**SET TASK A:** In the records, from the line with "Viewport: 1024px width, 550px" to the line with "coord(54,224)", switch "Instruction" to "Command" and give only those lines back with nothing else altered.
-- -- --
Here, A is a signature, while B is a module which imports the signature. One of the points of a module system is that we should be able to type check B with respect to A, without knowing anything about what module we actually use as the implementation. Furthermore, if this type checking succeeds, then for any implementation which provides the interface of A, the combined program should also type check. This should hold even if the implementation of A defines other identifiers not mentioned in the signature:

module A where
    x = 1
    y = 2

If B had directly imported this implementation, the identifier y would be ambiguous; but the signature filtered out the declarations so that B only sees the identifiers in the signature.

With this in mind, let's now consider the analogous situation with open type families. Assuming that we have some type family F defined in the prelude, we have the same example:

module A where
    type instance F Int
    f :: F Bool

module B where
    import A
    type instance F Bool = Int -> Bool
    x = f 2

Now, should the following module A be a permissible implementation of the signature?

module A where
    type instance F Int = Int
    type instance F Bool = Int
    f = 42

If we view this example with the glasses off, we might conclude that it is a permissible implementation. After all, the implementation of A provides an extra type instance, yes, but when this happened previously with a (value-level) declaration, it was hidden by the signature.
-- -- --
**SET TASK B:** List every type instance declaration that appears in the text on module signatures and type families.
-- -- --
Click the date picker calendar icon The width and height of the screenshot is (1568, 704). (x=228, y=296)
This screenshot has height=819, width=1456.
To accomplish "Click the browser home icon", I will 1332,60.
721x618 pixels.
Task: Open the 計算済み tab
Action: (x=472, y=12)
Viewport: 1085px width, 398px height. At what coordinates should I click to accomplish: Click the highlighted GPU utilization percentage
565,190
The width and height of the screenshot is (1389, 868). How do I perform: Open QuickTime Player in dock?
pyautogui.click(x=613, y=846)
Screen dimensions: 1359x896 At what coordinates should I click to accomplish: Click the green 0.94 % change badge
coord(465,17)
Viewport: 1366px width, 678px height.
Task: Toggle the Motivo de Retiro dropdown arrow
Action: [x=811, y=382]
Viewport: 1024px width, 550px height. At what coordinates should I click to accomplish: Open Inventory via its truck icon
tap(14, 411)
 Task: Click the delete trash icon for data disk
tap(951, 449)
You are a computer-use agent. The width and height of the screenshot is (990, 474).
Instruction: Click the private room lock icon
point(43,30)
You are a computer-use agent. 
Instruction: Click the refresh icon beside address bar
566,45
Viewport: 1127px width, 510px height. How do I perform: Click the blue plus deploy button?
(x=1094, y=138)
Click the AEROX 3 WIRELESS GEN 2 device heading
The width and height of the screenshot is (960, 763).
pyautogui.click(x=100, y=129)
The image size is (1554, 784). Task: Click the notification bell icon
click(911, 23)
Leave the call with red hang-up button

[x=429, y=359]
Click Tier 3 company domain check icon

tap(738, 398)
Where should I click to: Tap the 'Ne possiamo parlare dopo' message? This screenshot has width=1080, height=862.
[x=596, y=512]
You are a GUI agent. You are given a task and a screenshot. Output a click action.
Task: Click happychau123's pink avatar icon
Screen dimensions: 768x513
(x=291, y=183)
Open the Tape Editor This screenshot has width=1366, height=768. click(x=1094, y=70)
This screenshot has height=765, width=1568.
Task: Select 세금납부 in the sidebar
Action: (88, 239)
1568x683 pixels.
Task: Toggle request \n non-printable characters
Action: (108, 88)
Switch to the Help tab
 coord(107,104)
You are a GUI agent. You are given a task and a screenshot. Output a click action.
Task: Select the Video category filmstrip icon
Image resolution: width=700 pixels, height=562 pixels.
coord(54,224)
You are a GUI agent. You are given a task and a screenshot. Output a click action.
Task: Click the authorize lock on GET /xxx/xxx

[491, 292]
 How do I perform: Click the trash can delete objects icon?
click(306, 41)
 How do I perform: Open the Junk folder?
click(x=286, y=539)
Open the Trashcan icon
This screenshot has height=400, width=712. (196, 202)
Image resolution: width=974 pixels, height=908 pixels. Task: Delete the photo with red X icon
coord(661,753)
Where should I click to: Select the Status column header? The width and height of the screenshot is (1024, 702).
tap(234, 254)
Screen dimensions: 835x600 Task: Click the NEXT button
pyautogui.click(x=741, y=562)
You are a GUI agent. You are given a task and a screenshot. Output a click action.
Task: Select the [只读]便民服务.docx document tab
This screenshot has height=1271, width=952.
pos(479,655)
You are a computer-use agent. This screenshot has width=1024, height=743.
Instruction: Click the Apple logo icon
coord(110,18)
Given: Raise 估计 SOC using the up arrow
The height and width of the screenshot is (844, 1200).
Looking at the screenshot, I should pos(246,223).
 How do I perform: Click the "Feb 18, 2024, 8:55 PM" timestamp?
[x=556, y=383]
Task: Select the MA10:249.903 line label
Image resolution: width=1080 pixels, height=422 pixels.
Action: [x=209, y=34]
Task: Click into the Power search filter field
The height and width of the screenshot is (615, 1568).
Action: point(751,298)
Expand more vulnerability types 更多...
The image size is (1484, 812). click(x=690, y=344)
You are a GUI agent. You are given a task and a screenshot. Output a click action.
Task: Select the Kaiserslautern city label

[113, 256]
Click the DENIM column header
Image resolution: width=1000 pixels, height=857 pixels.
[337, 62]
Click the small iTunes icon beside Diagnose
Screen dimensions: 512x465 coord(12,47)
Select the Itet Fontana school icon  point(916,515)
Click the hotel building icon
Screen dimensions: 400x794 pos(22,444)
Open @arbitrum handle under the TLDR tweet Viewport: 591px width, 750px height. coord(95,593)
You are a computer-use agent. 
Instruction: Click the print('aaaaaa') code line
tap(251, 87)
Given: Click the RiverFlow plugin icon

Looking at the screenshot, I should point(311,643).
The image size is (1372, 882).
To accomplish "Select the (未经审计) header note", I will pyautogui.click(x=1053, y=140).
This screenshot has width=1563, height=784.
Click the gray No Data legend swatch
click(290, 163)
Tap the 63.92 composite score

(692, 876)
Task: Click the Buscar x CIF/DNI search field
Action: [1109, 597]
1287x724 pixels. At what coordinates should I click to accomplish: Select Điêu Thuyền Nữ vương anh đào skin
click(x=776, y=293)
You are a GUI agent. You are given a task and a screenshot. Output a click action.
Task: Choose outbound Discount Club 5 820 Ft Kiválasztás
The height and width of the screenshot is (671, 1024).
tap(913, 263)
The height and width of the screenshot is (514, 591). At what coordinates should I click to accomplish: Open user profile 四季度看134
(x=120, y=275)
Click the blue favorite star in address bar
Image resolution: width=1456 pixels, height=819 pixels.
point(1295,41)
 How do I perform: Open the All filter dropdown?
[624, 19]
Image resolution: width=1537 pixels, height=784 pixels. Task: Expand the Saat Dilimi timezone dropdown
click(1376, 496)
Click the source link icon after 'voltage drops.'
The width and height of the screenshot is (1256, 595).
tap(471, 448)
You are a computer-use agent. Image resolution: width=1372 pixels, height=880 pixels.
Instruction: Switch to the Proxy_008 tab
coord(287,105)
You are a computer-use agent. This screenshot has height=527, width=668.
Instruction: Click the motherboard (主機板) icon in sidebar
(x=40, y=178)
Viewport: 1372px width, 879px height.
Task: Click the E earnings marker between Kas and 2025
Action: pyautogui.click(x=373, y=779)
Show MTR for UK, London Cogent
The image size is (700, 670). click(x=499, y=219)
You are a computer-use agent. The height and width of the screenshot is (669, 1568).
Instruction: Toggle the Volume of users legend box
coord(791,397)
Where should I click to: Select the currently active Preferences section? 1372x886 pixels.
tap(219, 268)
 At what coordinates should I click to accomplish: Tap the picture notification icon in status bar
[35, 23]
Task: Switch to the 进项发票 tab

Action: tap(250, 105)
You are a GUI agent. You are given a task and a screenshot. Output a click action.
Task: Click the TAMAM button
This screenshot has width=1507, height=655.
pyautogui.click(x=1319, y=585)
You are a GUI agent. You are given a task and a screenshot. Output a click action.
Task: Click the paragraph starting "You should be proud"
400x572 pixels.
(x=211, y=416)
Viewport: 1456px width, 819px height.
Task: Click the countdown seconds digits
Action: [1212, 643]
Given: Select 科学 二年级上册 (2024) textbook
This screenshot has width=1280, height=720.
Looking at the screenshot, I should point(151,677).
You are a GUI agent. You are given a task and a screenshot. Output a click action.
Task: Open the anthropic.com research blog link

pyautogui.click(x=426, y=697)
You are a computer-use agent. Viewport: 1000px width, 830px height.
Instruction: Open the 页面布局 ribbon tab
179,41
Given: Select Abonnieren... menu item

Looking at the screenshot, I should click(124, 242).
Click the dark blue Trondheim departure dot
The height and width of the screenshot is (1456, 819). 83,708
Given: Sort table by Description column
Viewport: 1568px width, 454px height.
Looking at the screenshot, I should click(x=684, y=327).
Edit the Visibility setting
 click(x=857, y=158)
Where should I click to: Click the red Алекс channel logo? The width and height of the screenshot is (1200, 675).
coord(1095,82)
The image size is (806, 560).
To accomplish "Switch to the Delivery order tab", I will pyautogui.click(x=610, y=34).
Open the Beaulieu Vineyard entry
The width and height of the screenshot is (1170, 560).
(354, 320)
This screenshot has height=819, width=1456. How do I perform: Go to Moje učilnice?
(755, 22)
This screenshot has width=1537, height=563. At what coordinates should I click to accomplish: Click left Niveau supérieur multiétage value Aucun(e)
-- -- --
**PROBLEM SOLUTION A:**
Viewport: 1024px width, 550px height. At what coordinates should I click to accomplish: Open Inventory via its truck icon
tap(14, 411)
 Task: Click the delete trash icon for data disk
tap(951, 449)
You are a computer-use agent. The width and height of the screenshot is (990, 474).
Command: Click the private room lock icon
point(43,30)
You are a computer-use agent. 
Command: Click the refresh icon beside address bar
566,45
Viewport: 1127px width, 510px height. How do I perform: Click the blue plus deploy button?
(x=1094, y=138)
Click the AEROX 3 WIRELESS GEN 2 device heading
The width and height of the screenshot is (960, 763).
pyautogui.click(x=100, y=129)
The image size is (1554, 784). Task: Click the notification bell icon
click(911, 23)
Leave the call with red hang-up button

[x=429, y=359]
Click Tier 3 company domain check icon

tap(738, 398)
Where should I click to: Tap the 'Ne possiamo parlare dopo' message? This screenshot has width=1080, height=862.
[x=596, y=512]
You are a GUI agent. You are given a task and a screenshot. Output a click action.
Task: Click happychau123's pink avatar icon
Screen dimensions: 768x513
(x=291, y=183)
Open the Tape Editor This screenshot has width=1366, height=768. click(x=1094, y=70)
This screenshot has height=765, width=1568.
Task: Select 세금납부 in the sidebar
Action: (88, 239)
1568x683 pixels.
Task: Toggle request \n non-printable characters
Action: (108, 88)
Switch to the Help tab
 coord(107,104)
You are a GUI agent. You are given a task and a screenshot. Output a click action.
Task: Select the Video category filmstrip icon
Image resolution: width=700 pixels, height=562 pixels.
coord(54,224)

**PROBLEM SOLUTION B:**
- type instance F Int
- type instance F Bool = Int -> Bool
- type instance F Int = Int
- type instance F Bool = Int